■ To do: What the task needs is every record repeated exactly, nothing more.

■ The records:
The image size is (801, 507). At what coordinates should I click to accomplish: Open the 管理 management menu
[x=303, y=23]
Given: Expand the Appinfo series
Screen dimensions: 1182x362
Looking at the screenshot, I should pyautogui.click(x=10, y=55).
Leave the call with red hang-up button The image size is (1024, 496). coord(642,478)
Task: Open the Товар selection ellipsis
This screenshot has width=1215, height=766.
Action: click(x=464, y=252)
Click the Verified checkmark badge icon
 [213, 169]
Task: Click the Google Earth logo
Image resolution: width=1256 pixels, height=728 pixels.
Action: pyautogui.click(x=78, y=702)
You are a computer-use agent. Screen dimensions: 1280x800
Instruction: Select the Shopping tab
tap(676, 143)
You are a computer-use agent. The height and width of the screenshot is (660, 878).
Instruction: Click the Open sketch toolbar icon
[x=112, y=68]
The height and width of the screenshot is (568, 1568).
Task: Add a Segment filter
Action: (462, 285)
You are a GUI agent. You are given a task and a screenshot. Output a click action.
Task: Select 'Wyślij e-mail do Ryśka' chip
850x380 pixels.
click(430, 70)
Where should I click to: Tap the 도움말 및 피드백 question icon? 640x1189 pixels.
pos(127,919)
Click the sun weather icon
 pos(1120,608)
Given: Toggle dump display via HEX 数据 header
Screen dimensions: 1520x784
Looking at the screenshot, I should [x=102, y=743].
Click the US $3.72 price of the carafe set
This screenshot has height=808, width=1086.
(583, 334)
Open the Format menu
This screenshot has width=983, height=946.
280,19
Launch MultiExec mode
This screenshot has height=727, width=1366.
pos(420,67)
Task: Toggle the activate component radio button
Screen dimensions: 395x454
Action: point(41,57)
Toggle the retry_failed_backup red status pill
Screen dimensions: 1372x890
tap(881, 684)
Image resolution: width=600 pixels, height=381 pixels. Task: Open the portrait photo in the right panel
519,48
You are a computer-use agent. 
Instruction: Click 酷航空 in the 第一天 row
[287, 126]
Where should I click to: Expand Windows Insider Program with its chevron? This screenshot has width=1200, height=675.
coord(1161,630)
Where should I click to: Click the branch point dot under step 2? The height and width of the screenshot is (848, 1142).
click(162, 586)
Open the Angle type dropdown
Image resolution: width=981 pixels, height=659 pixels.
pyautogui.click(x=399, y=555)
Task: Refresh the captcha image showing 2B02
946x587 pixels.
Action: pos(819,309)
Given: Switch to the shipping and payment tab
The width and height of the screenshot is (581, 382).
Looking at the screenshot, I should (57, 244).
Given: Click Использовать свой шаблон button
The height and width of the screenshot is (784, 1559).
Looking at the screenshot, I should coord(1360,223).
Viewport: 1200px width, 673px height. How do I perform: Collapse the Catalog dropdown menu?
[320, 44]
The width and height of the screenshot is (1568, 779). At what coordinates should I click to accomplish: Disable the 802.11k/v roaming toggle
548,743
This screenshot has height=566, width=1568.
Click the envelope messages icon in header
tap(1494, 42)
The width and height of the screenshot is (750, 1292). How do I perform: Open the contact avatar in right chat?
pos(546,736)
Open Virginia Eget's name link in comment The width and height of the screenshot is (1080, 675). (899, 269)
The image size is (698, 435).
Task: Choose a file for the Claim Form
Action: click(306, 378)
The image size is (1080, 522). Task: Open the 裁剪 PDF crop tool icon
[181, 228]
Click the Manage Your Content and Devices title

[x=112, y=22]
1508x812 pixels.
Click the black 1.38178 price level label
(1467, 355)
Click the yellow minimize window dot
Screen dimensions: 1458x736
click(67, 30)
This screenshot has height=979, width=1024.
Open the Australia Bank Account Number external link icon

■ Solved problem:
The image size is (801, 507). At what coordinates should I click to accomplish: Open the 管理 management menu
[x=303, y=23]
Given: Expand the Appinfo series
Screen dimensions: 1182x362
Looking at the screenshot, I should pyautogui.click(x=10, y=55).
Leave the call with red hang-up button The image size is (1024, 496). coord(642,478)
Task: Open the Товар selection ellipsis
This screenshot has width=1215, height=766.
Action: click(x=464, y=252)
Click the Verified checkmark badge icon
 [213, 169]
Task: Click the Google Earth logo
Image resolution: width=1256 pixels, height=728 pixels.
Action: pyautogui.click(x=78, y=702)
You are a computer-use agent. Screen dimensions: 1280x800
Instruction: Select the Shopping tab
tap(676, 143)
You are a computer-use agent. The height and width of the screenshot is (660, 878).
Instruction: Click the Open sketch toolbar icon
[x=112, y=68]
The height and width of the screenshot is (568, 1568).
Task: Add a Segment filter
Action: (462, 285)
You are a GUI agent. You are given a task and a screenshot. Output a click action.
Task: Select 'Wyślij e-mail do Ryśka' chip
850x380 pixels.
click(430, 70)
Where should I click to: Tap the 도움말 및 피드백 question icon? 640x1189 pixels.
pos(127,919)
Click the sun weather icon
 pos(1120,608)
Given: Toggle dump display via HEX 数据 header
Screen dimensions: 1520x784
Looking at the screenshot, I should [x=102, y=743].
Click the US $3.72 price of the carafe set
This screenshot has height=808, width=1086.
(583, 334)
Open the Format menu
This screenshot has width=983, height=946.
280,19
Launch MultiExec mode
This screenshot has height=727, width=1366.
pos(420,67)
Task: Toggle the activate component radio button
Screen dimensions: 395x454
Action: point(41,57)
Toggle the retry_failed_backup red status pill
Screen dimensions: 1372x890
tap(881, 684)
Image resolution: width=600 pixels, height=381 pixels. Task: Open the portrait photo in the right panel
519,48
You are a computer-use agent. 
Instruction: Click 酷航空 in the 第一天 row
[287, 126]
Where should I click to: Expand Windows Insider Program with its chevron? This screenshot has width=1200, height=675.
coord(1161,630)
Where should I click to: Click the branch point dot under step 2? The height and width of the screenshot is (848, 1142).
click(162, 586)
Open the Angle type dropdown
Image resolution: width=981 pixels, height=659 pixels.
pyautogui.click(x=399, y=555)
Task: Refresh the captcha image showing 2B02
946x587 pixels.
Action: pos(819,309)
Given: Switch to the shipping and payment tab
The width and height of the screenshot is (581, 382).
Looking at the screenshot, I should (57, 244).
Given: Click Использовать свой шаблон button
The height and width of the screenshot is (784, 1559).
Looking at the screenshot, I should coord(1360,223).
Viewport: 1200px width, 673px height. How do I perform: Collapse the Catalog dropdown menu?
[320, 44]
The width and height of the screenshot is (1568, 779). At what coordinates should I click to accomplish: Disable the 802.11k/v roaming toggle
548,743
This screenshot has height=566, width=1568.
Click the envelope messages icon in header
tap(1494, 42)
The width and height of the screenshot is (750, 1292). How do I perform: Open the contact avatar in right chat?
pos(546,736)
Open Virginia Eget's name link in comment The width and height of the screenshot is (1080, 675). (899, 269)
The image size is (698, 435).
Task: Choose a file for the Claim Form
Action: click(306, 378)
The image size is (1080, 522). Task: Open the 裁剪 PDF crop tool icon
[181, 228]
Click the Manage Your Content and Devices title

[x=112, y=22]
1508x812 pixels.
Click the black 1.38178 price level label
(1467, 355)
Click the yellow minimize window dot
Screen dimensions: 1458x736
click(67, 30)
This screenshot has height=979, width=1024.
Open the Australia Bank Account Number external link icon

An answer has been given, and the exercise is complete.